* REQUESTS
**A)** In the patch review, what name does the reviewer suggest for the cpus_in_pc field?
**B)** Translate this sentence from the patch review into Spanish: "CPU_PM certainly seems interesting and I wasn't aware of it."

* EXCERPT
_ _ _

Re: [PATCH v14 4/6] soc: qcom: rpmh: Invoke rpmh_flush() for dirty caches

From: Doug Anderson
Date: Thu Mar 26 2020 - 17:19:15 EST


Hi,

On Thu, Mar 26, 2020 at 10:38 AM Maulik Shah <mkshah@xxxxxxxxxxxxxx> wrote:
>
> Add changes to invoke rpmh flush() from cpu pm notification.
> This is done when last cpu is entering power collapse and

s/when last/when the last/

> controller is not busy.

A few overall comments:

* CPU_PM certainly seems interesting and I wasn't aware of it.

* Your series is predicated on nobody calling any of the RPMH
functions after the last CPU enters low power mode with CPU_PM_ENTER
and before some CPU calls CPU_PM_EXIT. Is it worth adding a check for
that to the code? This is super important for the 'zero-active-TCS'
case but even for the 'some-active-TCS' it's still important that
nobody tries to update the sleep/wake values after you flush.

* I think your series is focused on idle, right? What about
suspend/resume? You need a flush before suspend, right? Do you need
to register for something to handle suspend, or do the pm callbacks
all get called for full system suspend? If so, how late do they get
called?


> Controller that do have 'HW solver' mode do not need to register

s/Controller/Controllers


> @@ -85,22 +85,30 @@ struct rpmh_ctrlr {
> * Resource State Coordinator controller (RSC)
> *
> * @name: controller identifier
> + * @base: start address of the RSC's DRV registers
> * @tcs_base: start address of the TCS registers in this controller
> * @id: instance id in the controller (Direct Resource Voter)
> * @num_tcs: number of TCSes in this DRV
> + * @rsc_pm: CPU PM notifier for controller
> + * @cpus_in_pc: CPU mask for cpus in idle power collapse

Name "cpus_entered_pm" to match Linux naming? Also the comment should
clearly say that this is only used in non-solver mode.


> * @tcs: TCS groups
> * @tcs_in_use: s/w state of the TCS
> * @lock: synchronize state of the controller
> + * @pm_lock: synchronize during PM notifications

Comment should say that this is only for non-solver mode.


> @@ -521,6 +527,71 @@ int rpmh_rsc_write_ctrl_data(struct rsc_drv *drv, const struct tcs_request *msg)
> return tcs_ctrl_write(drv, msg);
> }
>
> +/**
> + * rpmh_rsc_ctrlr_is_busy: Check if any of the AMCs are busy.
> + *
> + * @drv: The controller
> + *
> + * Returns True if the TCSes are engaged in handling requests, False otherwise.

This is almost, but not quite in kernel-doc syntax. Why not make it
match the example in "Documentation/doc-guide/kernel-doc.rst"?
Specifically trying to follow that style:

* rpmh_rsc_ctrlr_is_busy() - Check if any of the AMCs are busy.

_ _ _

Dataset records
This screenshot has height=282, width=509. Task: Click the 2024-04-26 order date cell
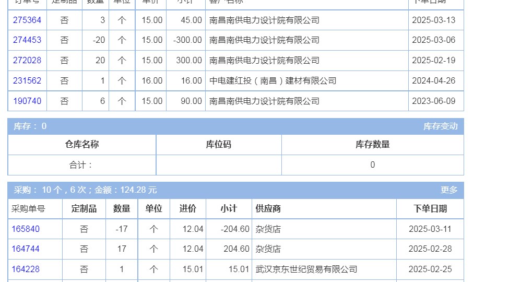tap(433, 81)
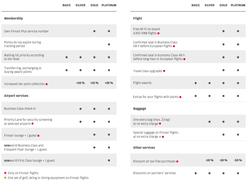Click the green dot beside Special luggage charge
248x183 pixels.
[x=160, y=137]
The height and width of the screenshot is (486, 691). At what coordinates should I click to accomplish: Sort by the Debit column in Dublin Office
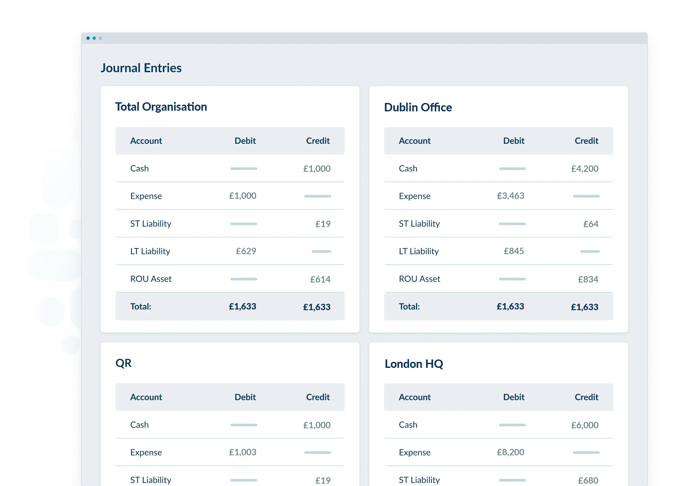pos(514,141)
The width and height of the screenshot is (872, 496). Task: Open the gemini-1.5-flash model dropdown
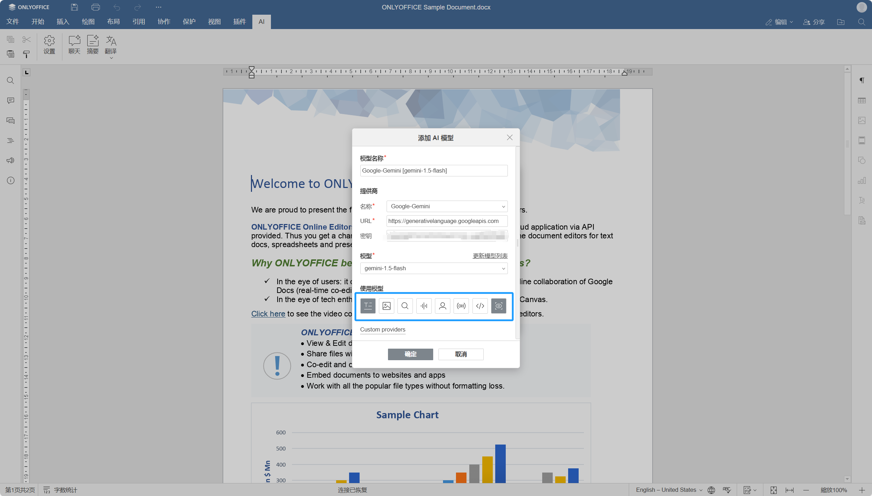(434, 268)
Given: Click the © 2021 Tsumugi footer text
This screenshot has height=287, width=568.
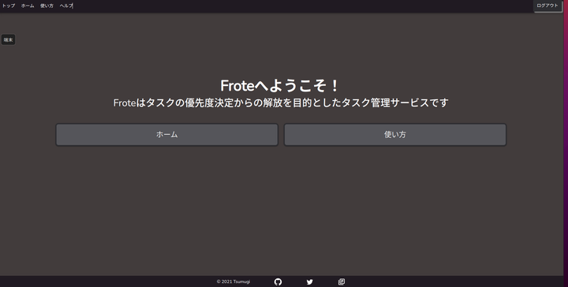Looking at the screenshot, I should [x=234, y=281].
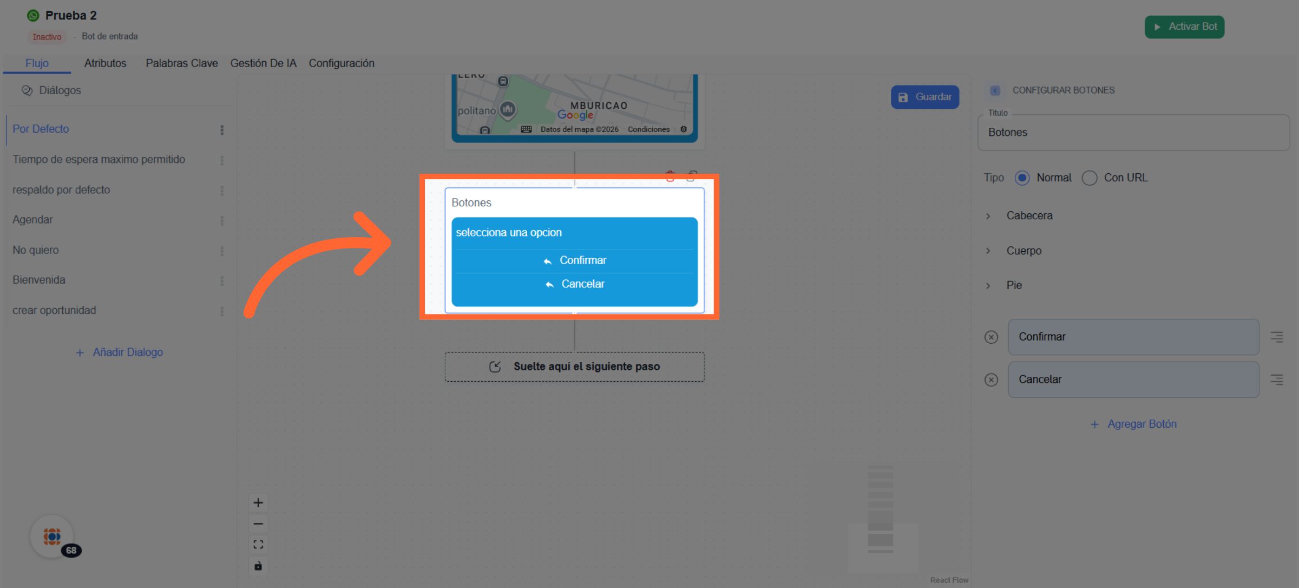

_ _ _

* SOLUTION LIST
**A)** cpus_entered_pm

**B)** CPU_PM sin duda parece interesante y no lo conocía.